Translate this sentence from the essay defending Bella Swan into Spanish: "Defending her to feminists is admittedly a masochistic venture."

> _Selected extract_
******************************

A Masochistic Feminist Defense of Bella Swan On Her 10th Anniversary

By Sneha Rajaram

I first read the Twilight series by Stephenie Meyer, about a vampire-human teenage love story, in my mid-twenties. The first book of the series, Twilight, was published on October 5, 2005, exactly ten years ago. I started reading it knowing that the heroine Bella Swan, and Kristen Stewart, the actress who played her in the movie adaptations, were said to be dull as ditchwater and as anti feminist as could be. But as I read on, I began to feel an itch to defend Bella Swan. Even now, as I encounter more and more pop culture with a standardized idea of what a feminist-approved strong woman looks like, I feel Bella is lurking just there at the corner of my vision, with her dour face, wearing a t-shirt that says ‘This is What a Feminist Looks Like’. Defending her to feminists is admittedly a masochistic venture. Because Bella isn’t exactly prime raw material. But I must do it anyway, because, even more masochistically, I identify with her. So deep breath:

First, the Cynicism

Feminism is a slippery serpent. Just when we think we’ve got hold of it, it turns around and bites us in the ass, or sheds its skin so easily, the skin we’ve worked years, or worse our whole lives, to build. Because there’s always a blind spot in our brand of feminism that reveals itself to us every few years, or an epiphany that destroys half our theories, or, worst of all, the age-related mellowing process that makes us let go of our teenage anger.

Next, My Pretensions to Second-Wave Feminist Theory

My feminist instincts against Bella seem at first to stem from the second wave of feminism (which is just a fancy word for my teenage brand of feminism). She needs rescuing all the time. She’s always infantilizing herself in front of her boyfriends, as one critic put it. She’s always fainting, being carried, falling over her own feet, can’t stand up straight without Edward (vampire, main man) or Jake (werewolf, side piece) supporting her. She forgives Edward for dumping her as soon as he comes back. In other words, she’s vulnerable. The physical vulnerability (of being human rather than vampire/werewolf, and a clumsy, weak woman at that) is used by Stephenie Meyer as a (some would say crude) metaphor for Bella’s emotional vulnerability. And we just need to listen to Brené Brown’s TED talk on vulnerability to know what strong woman advocates are up against when it comes to the strength of vulnerability.

******************************

(Word and element location material)

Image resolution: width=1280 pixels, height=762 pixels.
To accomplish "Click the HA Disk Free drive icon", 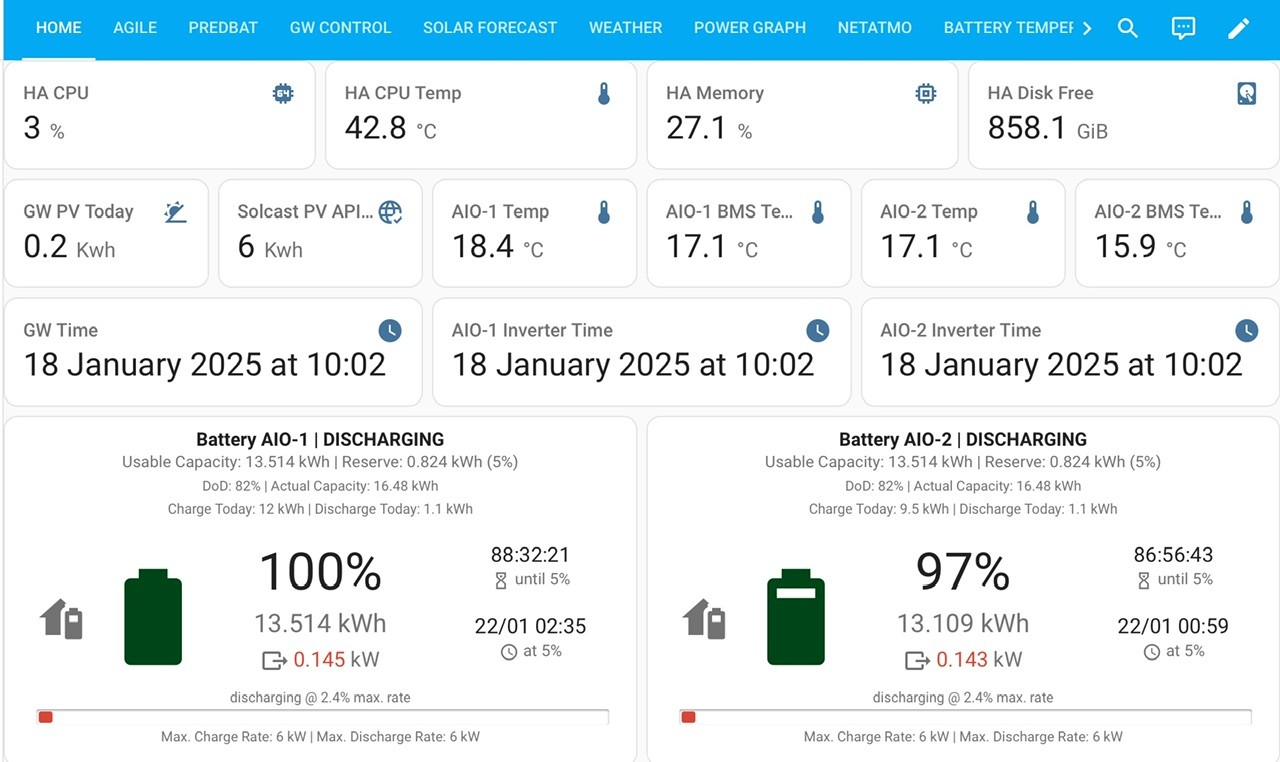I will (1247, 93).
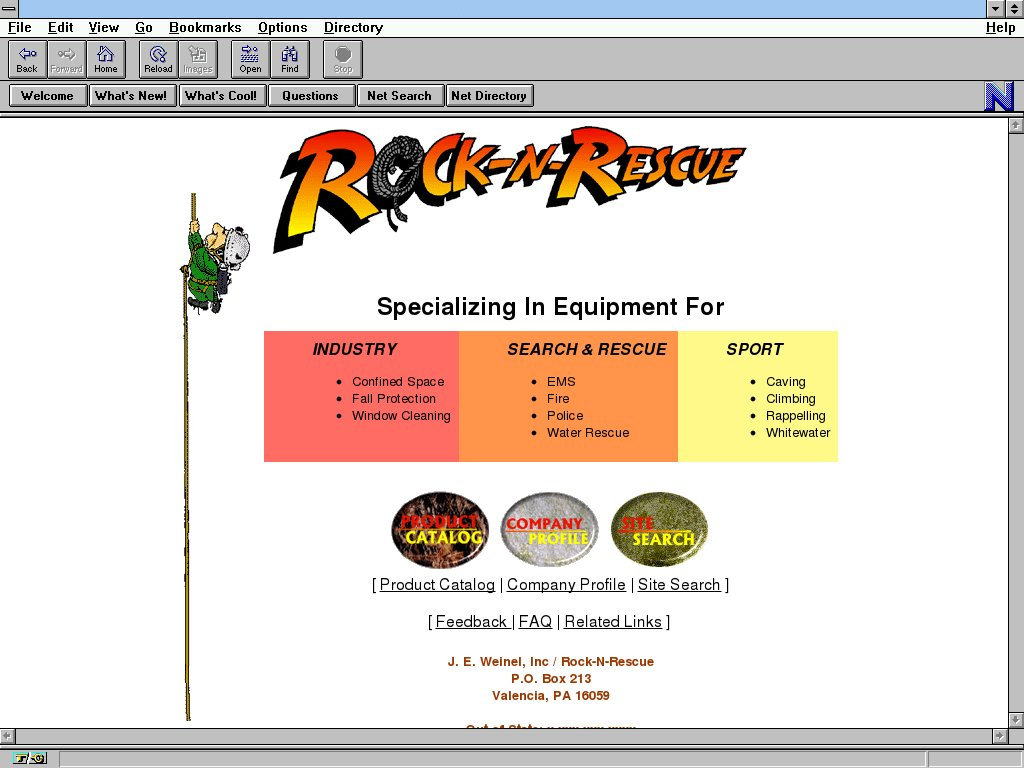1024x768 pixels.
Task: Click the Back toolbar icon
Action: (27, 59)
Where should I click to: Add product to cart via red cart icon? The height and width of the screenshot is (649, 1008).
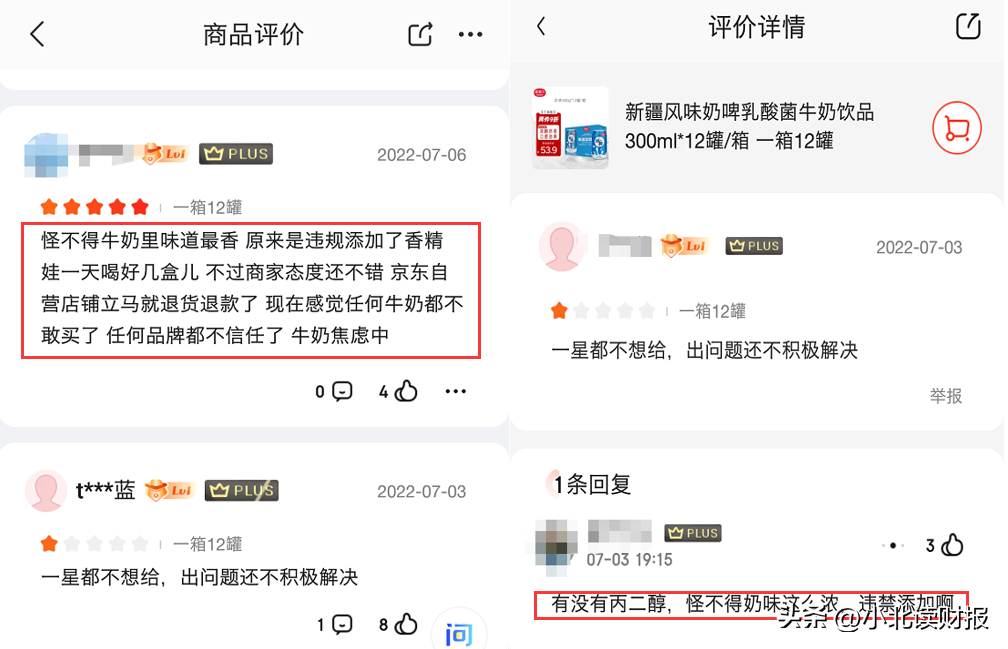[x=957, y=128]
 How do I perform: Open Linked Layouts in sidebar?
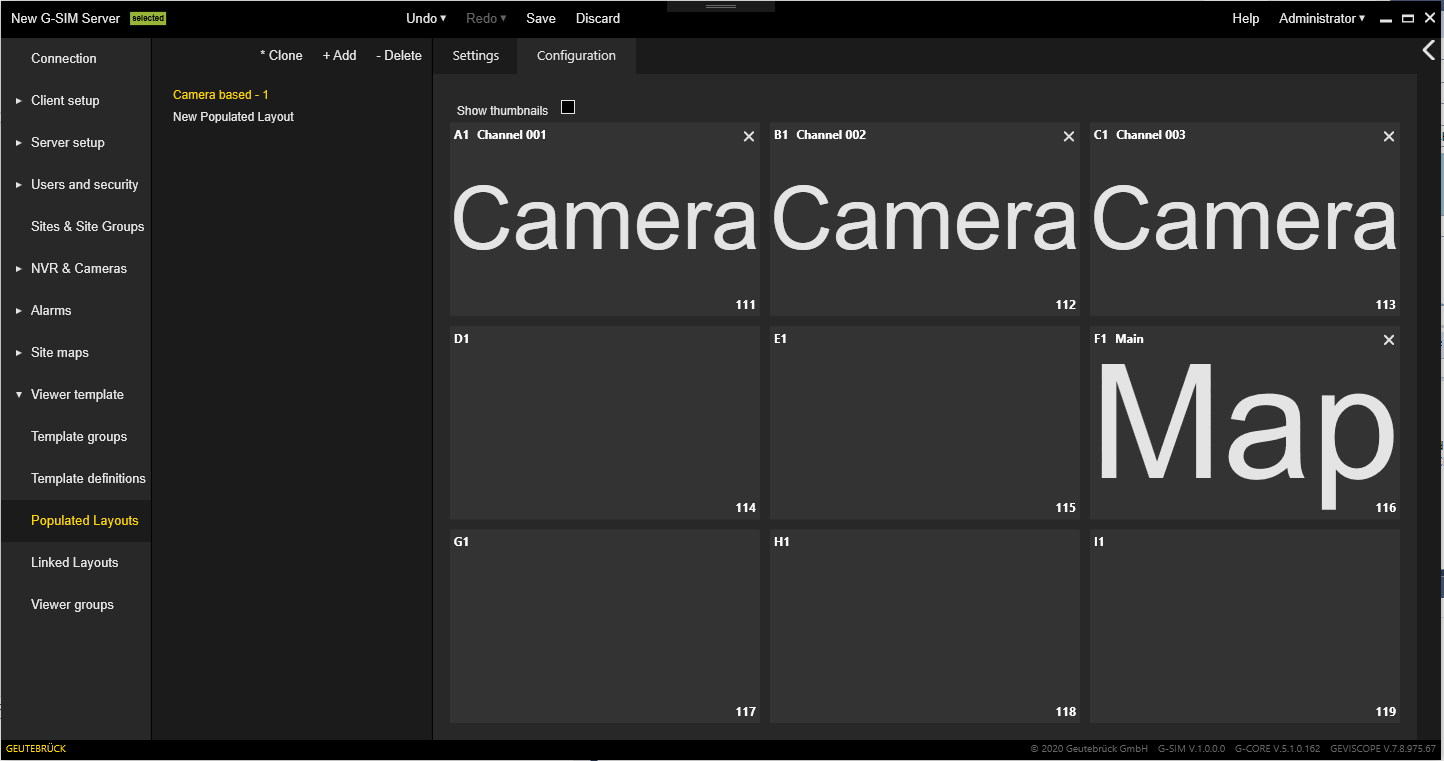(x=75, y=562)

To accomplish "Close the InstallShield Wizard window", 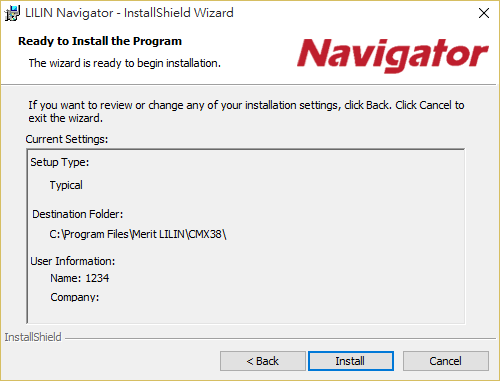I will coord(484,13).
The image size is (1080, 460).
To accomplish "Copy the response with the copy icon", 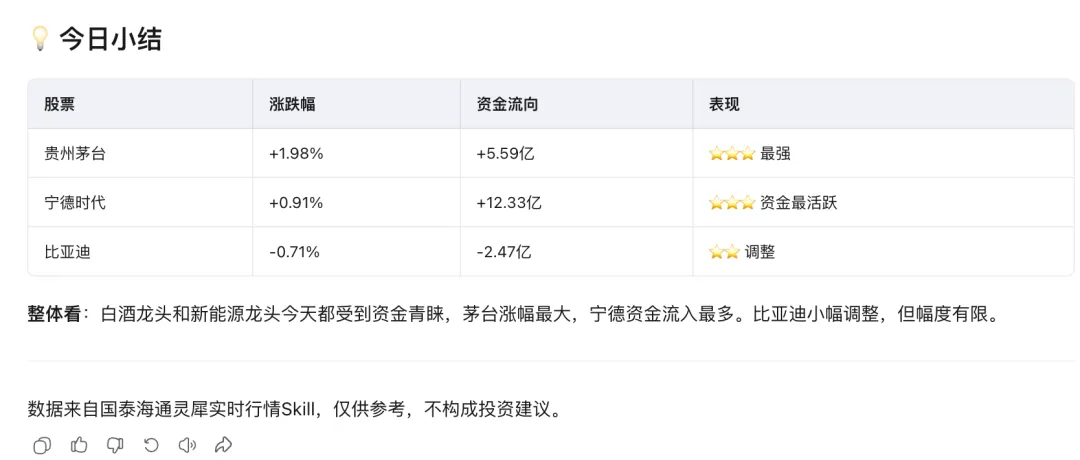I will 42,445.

******************************

> _Worked answer_
Defenderla ante las feministas es, hay que admitirlo, una empresa masoquista.